Let’s consider an example to understand the solution better. Suppose we have the input string s = “11001100”. The solution starts by initializing the variables ans, ones, and zeros to 0. Then it starts traversing the string from left to right.

- The first character encountered is ‘1’, so the count of ones is incremented to 1. The zero count is zero.
- The second character is also ‘1’, so the count of ones becomes 2. Since no ‘0’ has been encountered so far, the current substring is not balanced yet, and the solution moves to the next character.
- The third character is ‘0’, so the count of zeros is incremented to 1. The count of ones is reset to 0 since a ‘0’ has been encountered.
- The fourth character is also ‘0’, so the count of zeros becomes 2.
- The fifth character is ‘1’, so the count of ones is incremented to 1. Since the number of zeros encountered so far is equal to the number of ones, the length of the current balanced substring is calculated as ones*2=2.
- The sixth character is also ‘1’, so the count of ones becomes 2. And the number of zeros (2) is equal or larger than the number of ones (2), and thus we can make a balanced substring 2*2=4.
- The seventh character is ‘0’, so the count of ones is reset to 0 since a ‘0’ has been encountered. One is reset to zero.
- The eighth character is also ‘0’, so the count of zeros becomes 2. And one again is reset to zero.

After traversing the entire string, the length of the longest balanced substring encountered so far is 2×2=4, which is returned by the solution.

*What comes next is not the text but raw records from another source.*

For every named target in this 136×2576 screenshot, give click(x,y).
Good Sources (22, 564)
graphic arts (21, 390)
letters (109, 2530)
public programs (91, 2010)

The time complexity of this solution is O(n), where n is the length of the input string s, since it traverses the string only once. The space complexity of the solution is O(1), since it uses a constant amount of extra space to store the variables ans, ones, and zeros.

#### Conclusion

In conclusion, the provided Python solution is a simple and efficient way to solve the problem of finding the length of the longest balanced substring in a given string s. The approach taken is intuitive and easy to understand, and the time and space complexity are both optimal. Overall, this is a great solution for this problem, and it can be used as a reference for similar problems in the future.